But back to March. He’s been providing covers for a couple of time-marking Batman-related miniseries, Azrael: Death’s Dark Knight, of which I’ve heard virtually nothing positive or negative beyond “Holy crap, Frazer Irving’s drawing an Azrael comic?!, and Oracle: The Cure, which has been read and reviewed by a lot of female fans on the Internet, and they haven’t been all that happy.
This is perhaps unsurprising, given that Oracle and Black Canary are two characters that are pretty popular with female super-fans, or at least with female super-fans that talk about comics online.
They haven’t been thrilled with the book, which I haven’t been reading myself. Here are March’s covers for it, and you can probably guess what a lot of readers don’t like about ‘em:
They’re all good drawings. Again, note the anatomy, the clothing and the lighting; really, note the clothing—how often is Oracle seen just wearing a skintight boobsock-style spandex turtle neck or some other garment that only exists in comic books? That shirt looks like a real shirt you might find in a real story and be able to wear in the real world. That…that shouldn’t be as rare as it is, should it?

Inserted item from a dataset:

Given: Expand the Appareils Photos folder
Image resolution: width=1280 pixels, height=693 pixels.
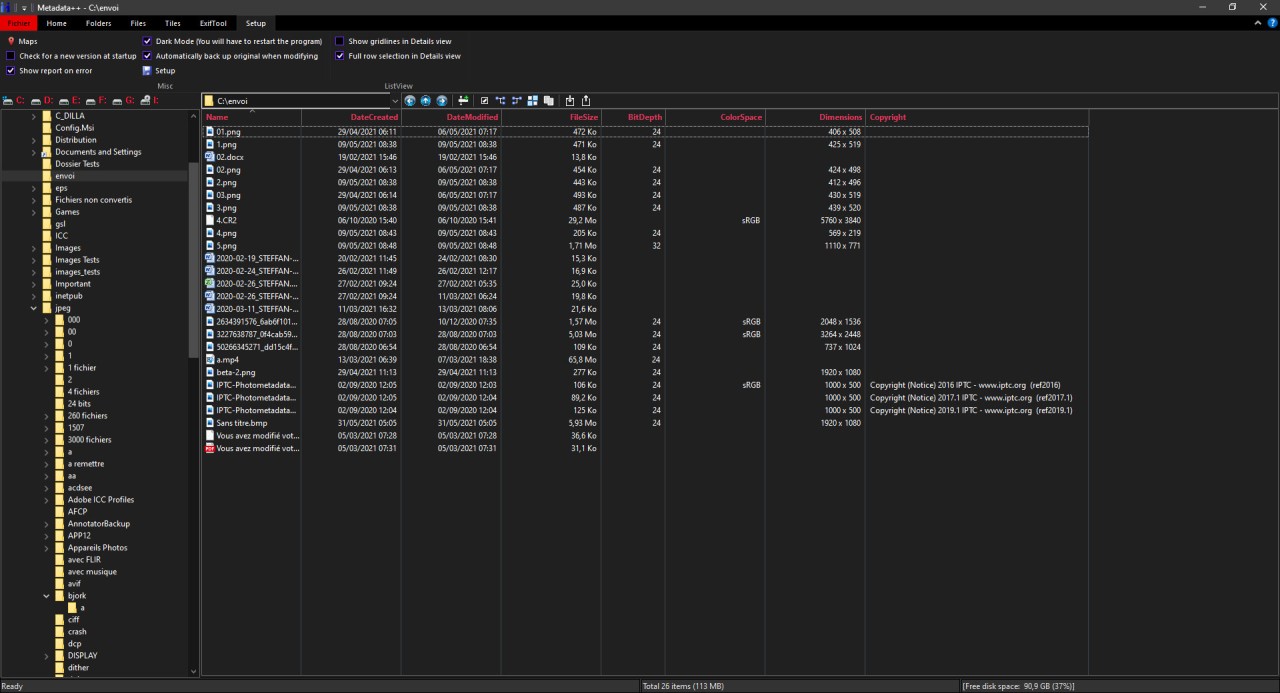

Oracle’s a grown woman so it’s not super-creepy to be ogling her the way it might be if that was Supergirl’s blouse we were meant to be staring down on the second issue’s cover. Whether that’s the best way to sell a comic book is, of course, a different matter, and I would understand any complaints about the third cover working a woman in peril theme into a sexy drawing of Oracle being sexy at the same time.
March isn’t drawing the interiors, so I suppose it’s something of a bait-and-switch, although not tonally. Whether you appreciate the decision to use Oracle as a sexual object on the covers, they’re consistent wiht the interiors: the first issue featured a shower scene, so it’s not like DC was selling sex on the cover of sexless book or anything.
I did read his two-part “Last Days of Gotham” story with Denny O’Neil, one of the several “Batman: R.I.P.” codas that followed the climax of Grant Morrison’s run, and March’s art work just blew me away. He proved adept at character design, at acting through the characters, of orchestrating action, at designing a page and laying the story out in a way that pulls the reader’s eyes through it.
Again, this is all stuff that all comics artists should be good at, certainly by the time they get a gig drawing one of the industry’s biggest publisher’s biggest books, but coming after Tony Daniel’s run on Batman, it was a breath of fresh air, a reminder that, “Oh yeah, this is what a comic book is supposed to look like, huh?”
So, in summary, Guillem March is a very good artist, and while fans can continue to talk all the trash they want and avoid any comic for any reason, I do hope they keep in mind that sexy Batman covers could be assigned to much, much, much worse artists, and Gotham City Sirens is pretty lucky to have him drawing it.